“What activity do you think the kids should do?” Tonton Njame asked me in French, referring to the group of five and six-year-olds in the Grande Section of Casa de Tout Petit, a nursery school I had been formally working in for a not even a week. Naturally my mind seemed to run a total blank. How could I have possibly formulated an activity after only being in the class for three days? It wasn’t like I knew to prepare a curriculum beforehand, and I barely knew how the system worked without a formal teaching education. And so as we sat in the thin white-and-blue chipped metal chairs provided for the class, I racked my brain for a response. Starting with going through a few sample ideas, from a simple English song to identifying shapes, but none seemed to appeal to me. Interrupting my thoughts, Njame began asking about when I was going to meet with the other students in my program next week and why. I absentmindedly told him we were getting together for an American holiday called Thanksgiving.
Lightbulb.
In the best-broken Wolof I could manage, I told Njame about an activity kids often do in the States to commemorate the holiday I would be celebrating with the other fellows. We eat a Turkey and celebrate thanks for those we love in our lives, I said. The activity was tracing one of your hands, coloring it in to look like the Turkey, and then telling the teacher about a person in your family you are grateful for and why. Granted there had to be a few tweaks because of Wolof’s limited adjectives, so it turned into asking whom the kids wanted to give their present to and what they liked about the person receiving it. Nearly every kid smiled shyly and refrained from responding directly, and upon answering said something about their parent buying cookies or juice for their snack. But what I found was most interesting about this activity was what I had initially thought was the easiest part: picking a color.
When I set the palate of different colored crayons in front of each kid and said tanal, they looked at it as if I put a calculus equation for them to solve instead. Some would simply sit staring at the crayons without moving to make a decision, where others hovered over the colors and looked at me with searching eyes, as if asking whether their choice would be right or wrong. “Choose? You want ME to choose?” I could practically hear the thoughts coming from each of them. Realization struck me when I knew why making an executive decision about something as simple as a crayon color was so hard for them: they were never given a choice.
In a culture where “take” is understood more than “choose,” giving a child any unnecessary range in their decisions is viewed as time-consuming.
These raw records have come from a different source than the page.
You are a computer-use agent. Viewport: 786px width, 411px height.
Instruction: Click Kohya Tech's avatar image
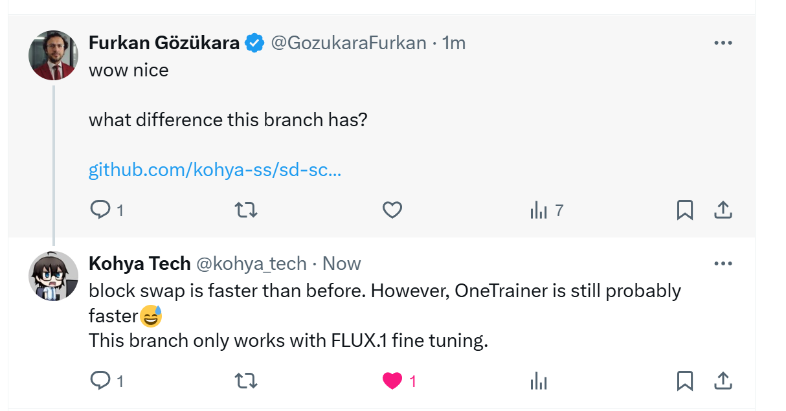[54, 276]
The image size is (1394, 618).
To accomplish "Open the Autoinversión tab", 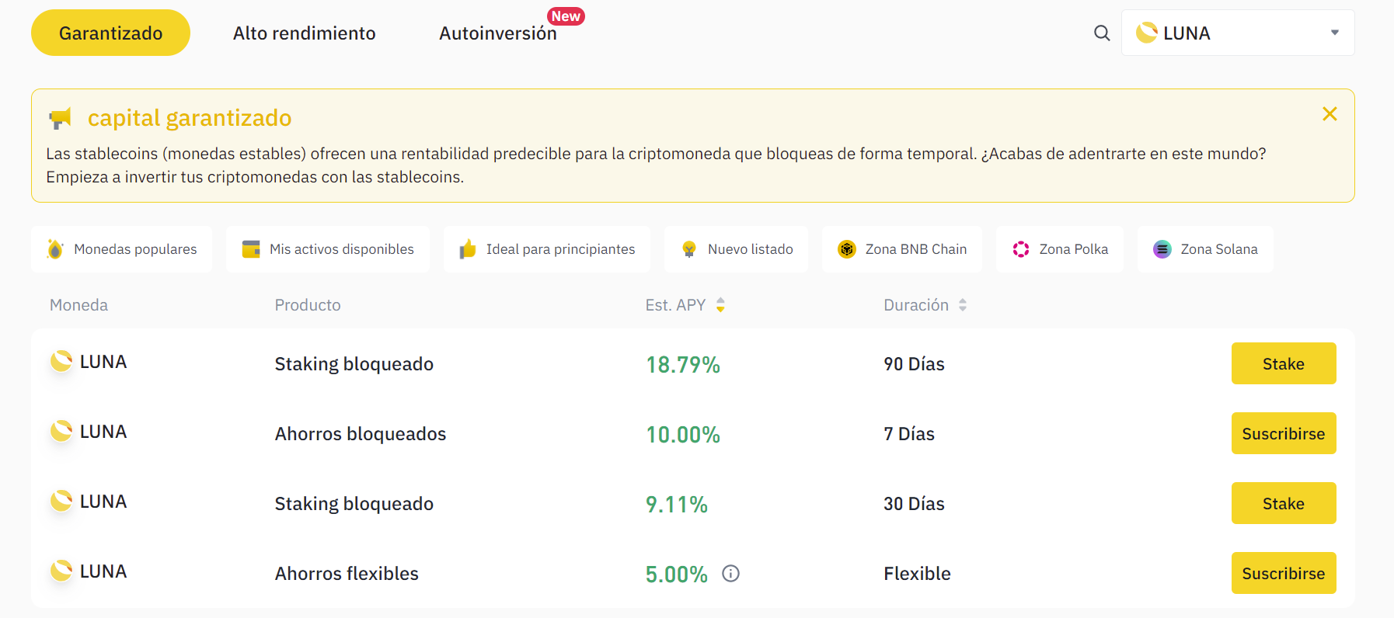I will 497,33.
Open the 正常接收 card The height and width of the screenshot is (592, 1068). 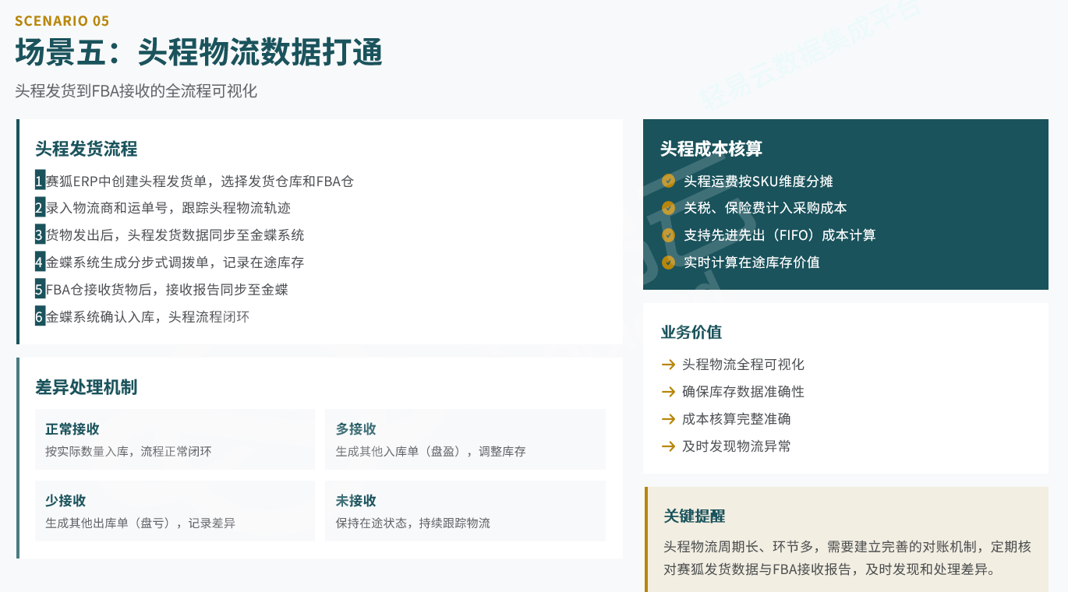coord(175,439)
They are taught with the mindset to be grateful to been given something not seen as a necessity, for such a large percentage of children were not as fortunate. Their ability to go to school, eat more than their fill of food, and live with a sturdy roof over their heads is not a normal commodity, but a privilege. And so at an early age these children, who are given the luxury of education, are deprived of another freedom: choice.
I pictured my own childhood, and how it was the choices given to me at such a critical developmental period in my life shaped me into the person sitting in that classroom. Being able to make decisions as an individual was the whole reason I came to this country in the first place. The reason I knew I had a passion to travel and despite the societal norm to go straight to college, I chose differently. I chose. So naturally watching a kid be genuinely incapable of choosing a color was somewhat baffling.
It wasn’t until I looked beyond the literal context that I saw the logic. Although one aspect was lacking, other equally valuable ones took its place. Generosity. Trust. Responsibility. Values I never would have thought capable to find in a child. Especially a child only five years old, who could take care of their siblings or willingly share their snack at school, but not choose between a red crayon or a blue one.